Desde luego no fingía; aunque la pieza se arrimase más al esperpento que a una auténtica tragedia griega.
El insensato pater familia tuvo un velatorio equivalente al de reyes o jefes de Estado, adecuada a la modestia. Embutido en jaqué, con pajarita y toques de maquillaje, le habían instalado en un cajón de cedro forrado en seda, cubriéndole el bulto tumoral de la frente con un pañuelo negro. Los pocos que asistieron, comentaron el recogimiento de los hijos y el intenso dolor de la viuda; auxiliada por comadres de la aldea murciana y alguna que otra del pueblo.
Yo tenía la impresión de que ese monumento a la voluntad hacía lo que todos deseaban, para consagrarse como sufridora universal. Y en parte no me equivocaba. Ahora bien: ¿era coquetería social, o tal vez el peso de la culpa el factor que marcaba la intensidad del dolor?
Sin mediar matices, una vez enterrado di el pésame a su viuda, ofreciéndole una caja de kleenex, pues aún lagrimeaba. 
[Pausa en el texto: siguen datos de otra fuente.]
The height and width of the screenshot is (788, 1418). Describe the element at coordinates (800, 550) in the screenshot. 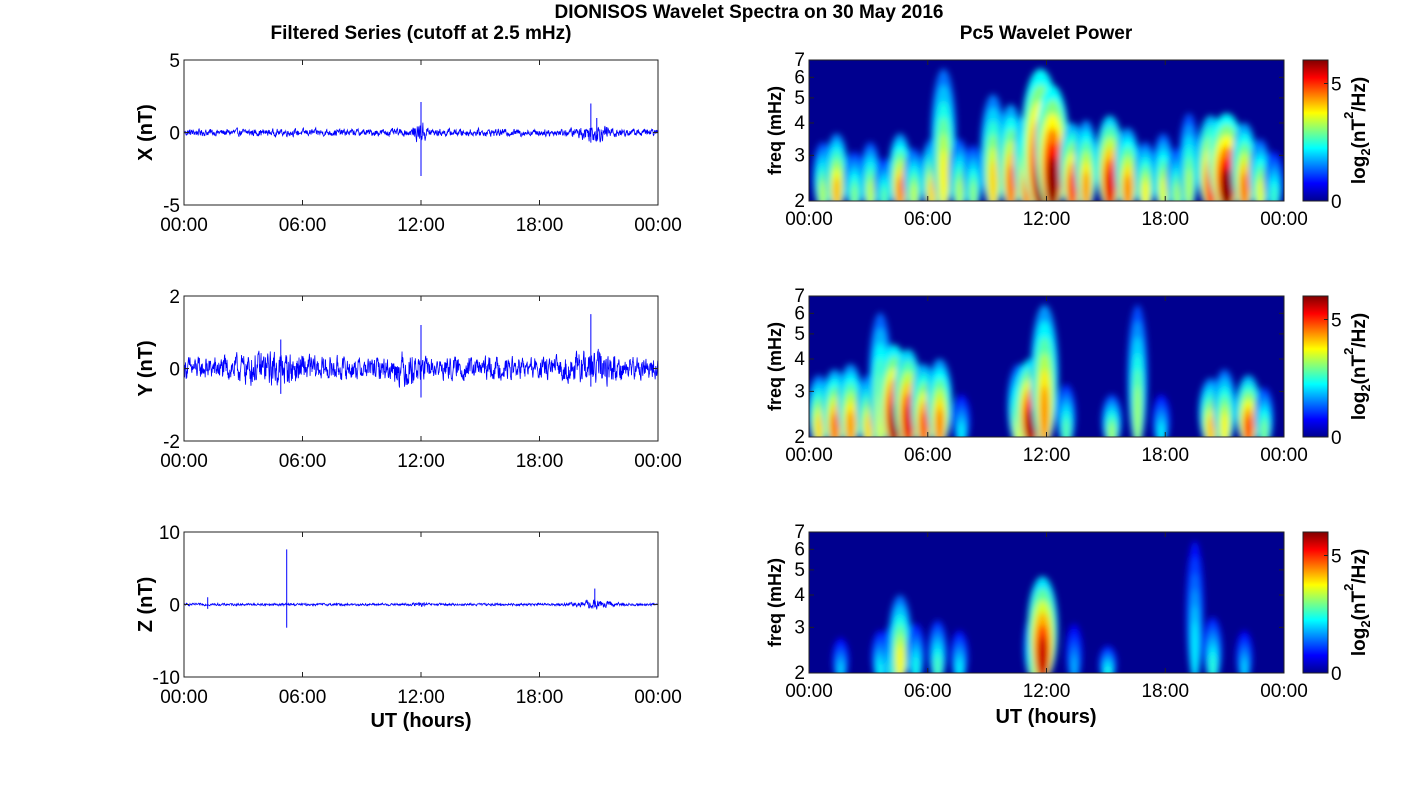

I see `wavelet-z-ytick-label: 6` at that location.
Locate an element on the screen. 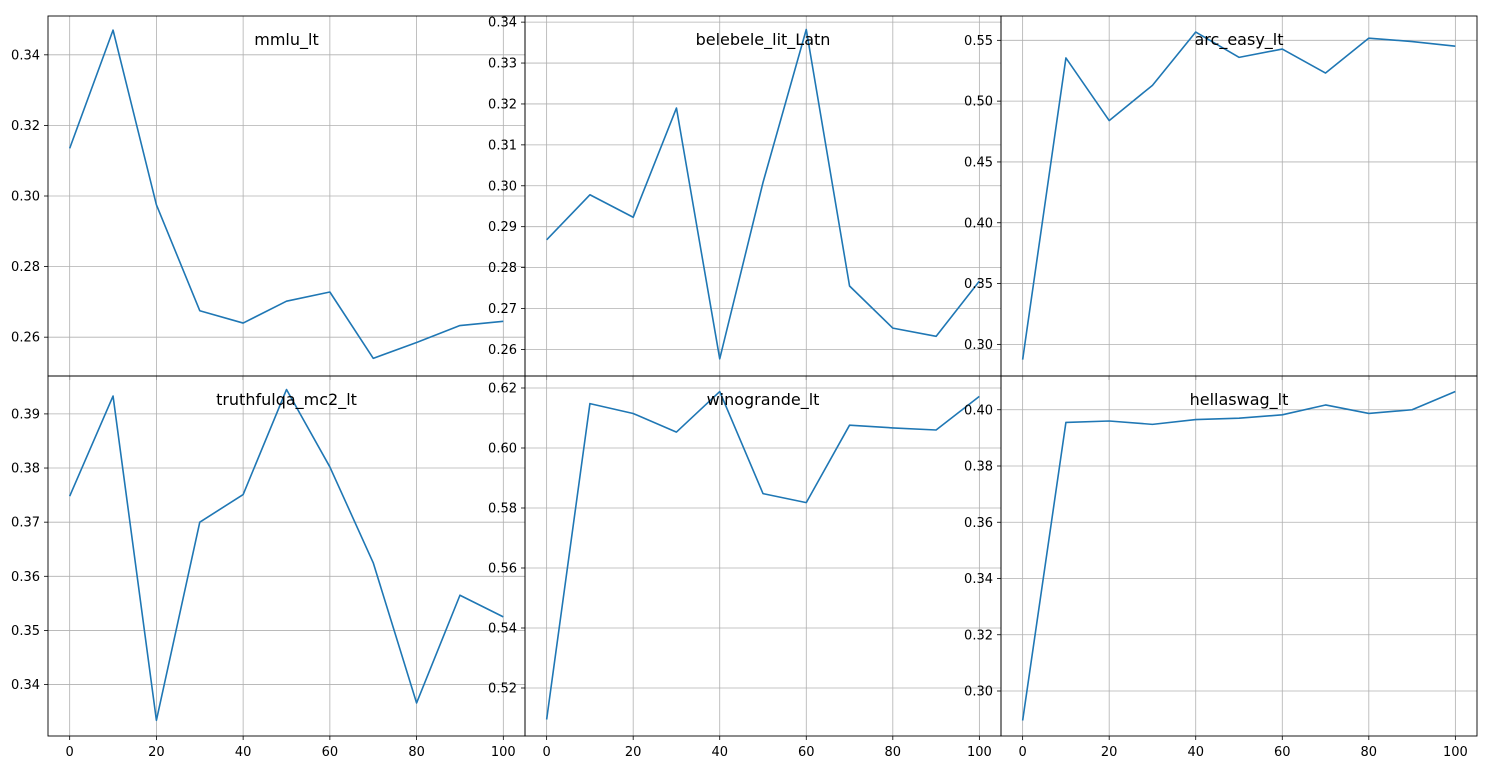 Image resolution: width=1497 pixels, height=773 pixels. y-tick-label: 0.39 is located at coordinates (26, 414).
En verdad, el duelo aquél batió la marca de un plañido imposible de romper. Hasta tal punto, que el rumano Mircea y su novia nigeriana quedaron conmovidos.
Era un duelo español a la antigua usanza. La más medieval.
Entonces me vino a la memoria haber sorprendido a Isidra en la cocina de casa, cuando empuñaba el lustroso cuchillo de cocina y se miraba en él como en un espejo. Recuerdo que de repente, creyéndose sola, jugó a clavarlo varias veces en el aire, con cierta saña. 
“¡Así, así se hace, hijoputa!”-repetía, como si escenificara el peor papel, en la mejor escena de “Psicosis”.
Sabía que la pobre no estaba del todo en sus cabales, y en aquel instante le resté importancia. No es la primera vez que uno mismo hace y dice tonterías cuando nadie le observa. Pero a la luz del presente, cambiaba mi interpretación. Mircea insistía en exponerme la suya.
-¡Qué bárbaro, Luciano! ¡Cómo quería al marido la pobre mujer!..¿No?
Mircea y su guineana estaban verdes. Por algo la juventud es la primavera de la vida, y la madurez su otoño. 
Empleando el color de voz más otoñal, respondí.
-Nanai. Tampoco es coquetería social; ni refleja el peso de una culpa.
Llora porqué no lo puede seguir matando…


A la memoria de Luis Buñuel, Roberto Arlt y Tod Browning.